Stated goal 1: Copy the records word for word, starting at the line that contains "Click the Password" and continuing through the last line of the records. Omit the pictures.

Text section:
== == ==

Settlement –  $120,000

Judge

Robert M. Levy

Stephen Haberfeld

Joel Mark

Court

Confidential


Attorneys

Plaintiff

Alan R. Templeman

Glenn J. Campbell


Defendant

Robert B. Ericson
(Albert & Will LLP)


Experts

Plaintiff

Douglas Schulz
(technical)

Defendant

Robert L. Martin
(technical)

Facts

In or around 1985 and 1987, the claimant, a 55-year-old credit analyst for an oil company, invested $76,500 in oil and gas limited partnerships through the respondent. The partnerships were not profitable. The claimant alleged that the investment represented 35% of his net worth. The claimant also alleged that the series of 26 limited partnerships were marketed as being as safe as certificates of deposit. The respondent allegedly referred to high returns of earlier investors in marketing the partnerships to the claimant. The claimant alleged that the returns included a return of the investor's own capital and were, therefore, inflated. The claimant's account agreement provided for arbitration and the claimant brought this action against the respondent based on fraud and breach of fiduciary duty theories of recovery.

== == ==

Stated goal 2:
Answer these questions from the case summary:
(a) What was the settlement amount?
(b) How much did the claimant invest in the oil and gas limited partnerships?
(c) How many limited partnerships were in the series?

Data:
== == ==

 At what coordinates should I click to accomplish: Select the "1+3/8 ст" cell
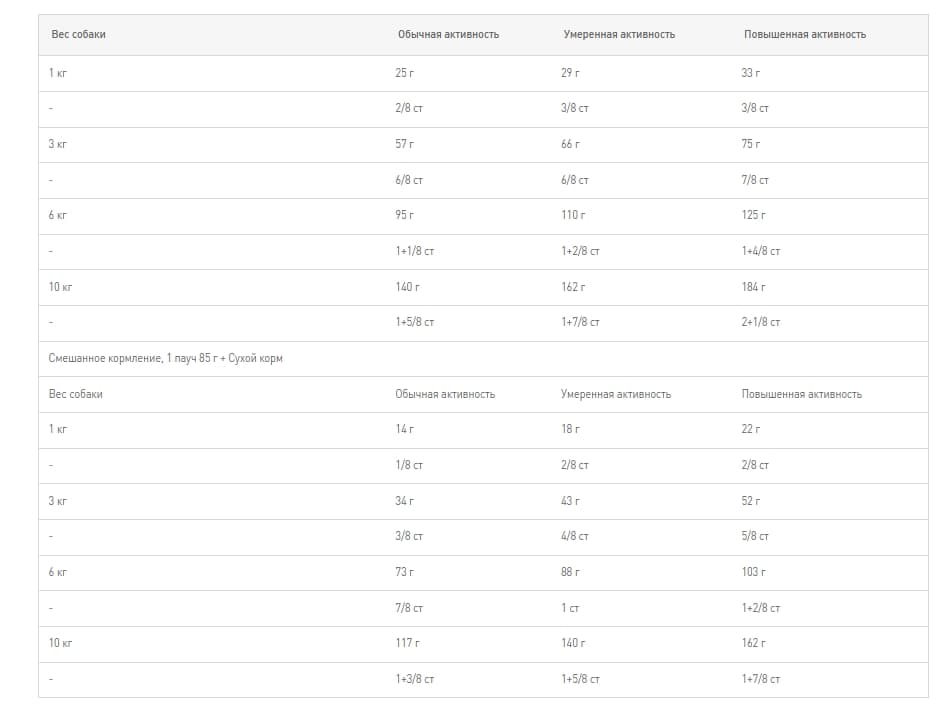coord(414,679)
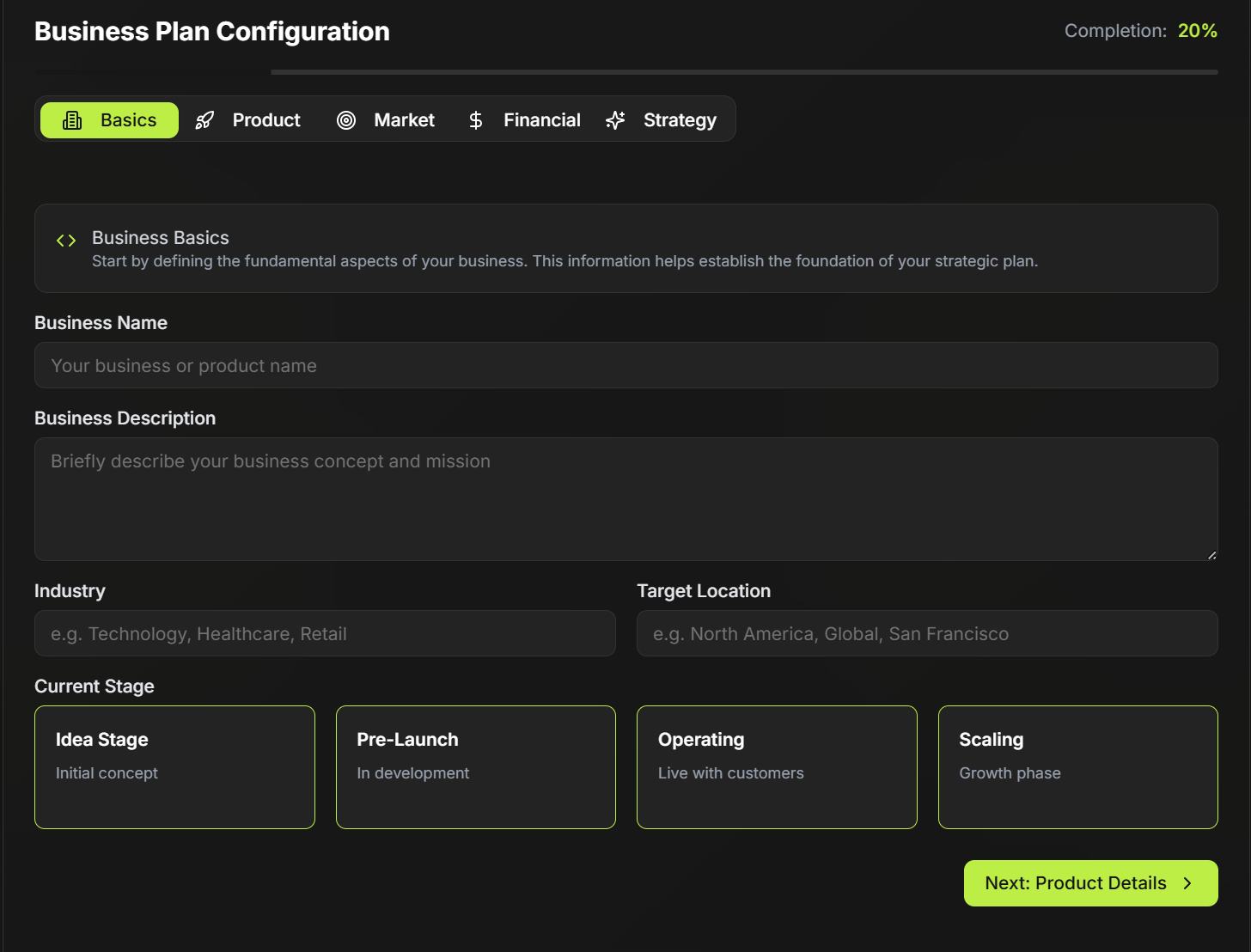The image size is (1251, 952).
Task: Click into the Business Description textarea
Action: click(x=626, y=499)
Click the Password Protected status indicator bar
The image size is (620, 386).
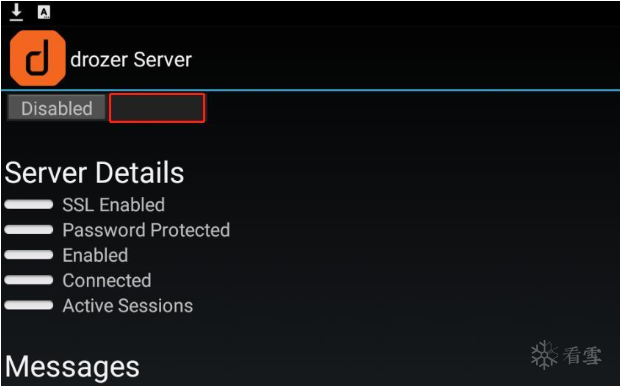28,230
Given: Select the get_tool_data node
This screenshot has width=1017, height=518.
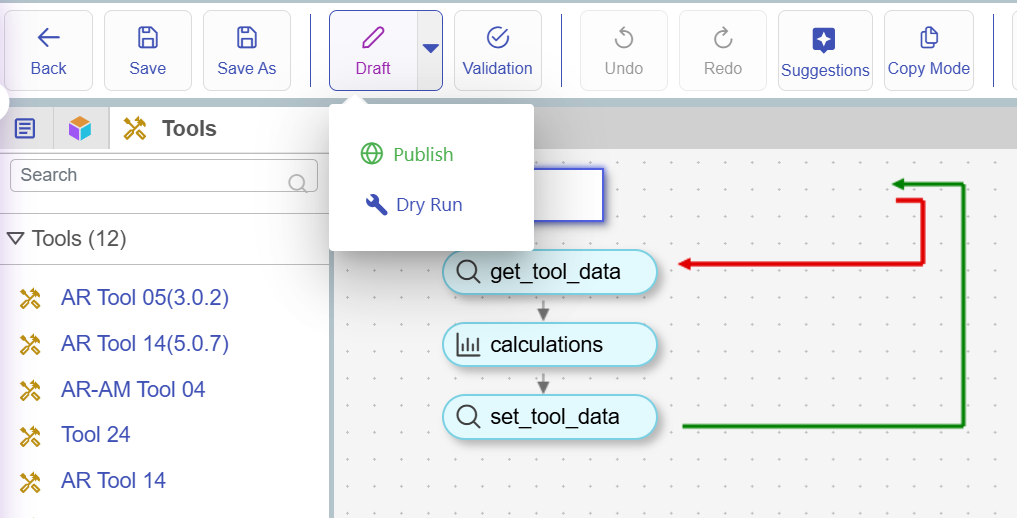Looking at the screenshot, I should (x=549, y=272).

== == ==

Worked answer 1:
Click the Password Protected status indicator bar
The image size is (620, 386).
28,230
Given: Select the get_tool_data node
This screenshot has width=1017, height=518.
Looking at the screenshot, I should (x=549, y=272).

Worked answer 2:
(a) $120,000
(b) $76,500
(c) 26